--- Assignment ---
A word-for-word copy of the entries below is required.
═══ Provided records ═══
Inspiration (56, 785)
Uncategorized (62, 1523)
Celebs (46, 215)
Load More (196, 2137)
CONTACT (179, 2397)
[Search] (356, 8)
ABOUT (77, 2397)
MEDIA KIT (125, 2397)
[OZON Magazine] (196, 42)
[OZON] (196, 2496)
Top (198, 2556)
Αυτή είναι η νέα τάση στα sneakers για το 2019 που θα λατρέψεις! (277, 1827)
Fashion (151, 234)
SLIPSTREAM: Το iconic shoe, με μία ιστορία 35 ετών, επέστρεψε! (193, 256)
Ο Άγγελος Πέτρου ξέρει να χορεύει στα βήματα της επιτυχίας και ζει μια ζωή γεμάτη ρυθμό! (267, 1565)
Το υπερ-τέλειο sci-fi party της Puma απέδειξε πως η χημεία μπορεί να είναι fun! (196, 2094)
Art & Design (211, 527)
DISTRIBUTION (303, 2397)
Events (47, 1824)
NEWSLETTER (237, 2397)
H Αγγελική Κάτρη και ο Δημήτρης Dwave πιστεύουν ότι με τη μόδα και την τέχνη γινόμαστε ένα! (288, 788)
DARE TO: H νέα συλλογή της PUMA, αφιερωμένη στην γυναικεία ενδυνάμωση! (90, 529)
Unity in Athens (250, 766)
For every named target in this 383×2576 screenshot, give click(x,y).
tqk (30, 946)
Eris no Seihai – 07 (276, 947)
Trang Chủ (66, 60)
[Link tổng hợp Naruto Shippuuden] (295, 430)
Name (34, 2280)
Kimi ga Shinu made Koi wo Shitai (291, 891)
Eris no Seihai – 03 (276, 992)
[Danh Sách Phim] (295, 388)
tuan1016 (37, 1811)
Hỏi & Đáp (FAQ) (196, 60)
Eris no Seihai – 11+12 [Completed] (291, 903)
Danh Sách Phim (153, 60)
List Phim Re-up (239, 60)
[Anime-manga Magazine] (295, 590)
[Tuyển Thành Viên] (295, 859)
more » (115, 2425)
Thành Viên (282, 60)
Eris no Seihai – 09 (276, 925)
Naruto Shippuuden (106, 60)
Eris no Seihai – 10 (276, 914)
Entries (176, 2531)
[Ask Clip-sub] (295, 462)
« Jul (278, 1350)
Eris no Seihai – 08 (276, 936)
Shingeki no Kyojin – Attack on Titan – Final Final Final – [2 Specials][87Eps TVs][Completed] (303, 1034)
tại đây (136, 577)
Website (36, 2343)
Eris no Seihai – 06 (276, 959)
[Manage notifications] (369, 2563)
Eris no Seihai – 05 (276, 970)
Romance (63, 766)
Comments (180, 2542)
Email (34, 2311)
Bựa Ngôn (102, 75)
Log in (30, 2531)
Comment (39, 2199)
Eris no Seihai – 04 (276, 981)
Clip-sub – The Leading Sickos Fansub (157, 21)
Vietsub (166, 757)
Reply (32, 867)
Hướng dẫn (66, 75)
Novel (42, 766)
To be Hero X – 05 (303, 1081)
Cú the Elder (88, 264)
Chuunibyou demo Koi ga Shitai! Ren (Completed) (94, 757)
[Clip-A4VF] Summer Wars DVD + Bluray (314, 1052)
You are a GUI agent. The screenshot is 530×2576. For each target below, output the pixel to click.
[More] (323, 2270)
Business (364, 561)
═══
--- Solution to this task ---
Inspiration (56, 785)
Uncategorized (62, 1523)
Celebs (46, 215)
Load More (196, 2137)
CONTACT (179, 2397)
[Search] (356, 8)
ABOUT (77, 2397)
MEDIA KIT (125, 2397)
[OZON Magazine] (196, 42)
[OZON] (196, 2496)
Top (198, 2556)
Αυτή είναι η νέα τάση στα sneakers για το 2019 που θα λατρέψεις! (277, 1827)
Fashion (151, 234)
SLIPSTREAM: Το iconic shoe, με μία ιστορία 35 ετών, επέστρεψε! (193, 256)
Ο Άγγελος Πέτρου ξέρει να χορεύει στα βήματα της επιτυχίας και ζει μια ζωή γεμάτη ρυθμό! (267, 1565)
Το υπερ-τέλειο sci-fi party της Puma απέδειξε πως η χημεία μπορεί να είναι fun! (196, 2094)
Art & Design (211, 527)
DISTRIBUTION (303, 2397)
Events (47, 1824)
NEWSLETTER (237, 2397)
H Αγγελική Κάτρη και ο Δημήτρης Dwave πιστεύουν ότι με τη μόδα και την τέχνη γινόμαστε ένα! (288, 788)
DARE TO: H νέα συλλογή της PUMA, αφιερωμένη στην γυναικεία ενδυνάμωση! (90, 529)
Unity in Athens (250, 766)
For every named target in this 383×2576 screenshot, give click(x,y).
tqk (30, 946)
Eris no Seihai – 07 (276, 947)
Trang Chủ (66, 60)
[Link tổng hợp Naruto Shippuuden] (295, 430)
Name (34, 2280)
Kimi ga Shinu made Koi wo Shitai (291, 891)
Eris no Seihai – 03 (276, 992)
[Danh Sách Phim] (295, 388)
tuan1016 (37, 1811)
Hỏi & Đáp (FAQ) (196, 60)
Eris no Seihai – 11+12 [Completed] (291, 903)
Danh Sách Phim (153, 60)
List Phim Re-up (239, 60)
[Anime-manga Magazine] (295, 590)
[Tuyển Thành Viên] (295, 859)
more » (115, 2425)
Thành Viên (282, 60)
Eris no Seihai – 09 (276, 925)
Naruto Shippuuden (106, 60)
Eris no Seihai – 10 (276, 914)
Entries (176, 2531)
[Ask Clip-sub] (295, 462)
« Jul (278, 1350)
Eris no Seihai – 08 (276, 936)
Shingeki no Kyojin – Attack on Titan – Final Final Final – [2 Specials][87Eps TVs][Completed] (303, 1034)
tại đây (136, 577)
Website (36, 2343)
Eris no Seihai – 06 (276, 959)
[Manage notifications] (369, 2563)
Eris no Seihai – 05 (276, 970)
Romance (63, 766)
Comments (180, 2542)
Email (34, 2311)
Bựa Ngôn (102, 75)
Log in (30, 2531)
Comment (39, 2199)
Eris no Seihai – 04 (276, 981)
Clip-sub – The Leading Sickos Fansub (157, 21)
Vietsub (166, 757)
Reply (32, 867)
Hướng dẫn (66, 75)
Novel (42, 766)
To be Hero X – 05 (303, 1081)
Cú the Elder (88, 264)
Chuunibyou demo Koi ga Shitai! Ren (Completed) (94, 757)
[Clip-A4VF] Summer Wars DVD + Bluray (314, 1052)
You are a GUI agent. The screenshot is 530×2576. For each target below, output the pixel to click.
[More] (323, 2270)
Business (364, 561)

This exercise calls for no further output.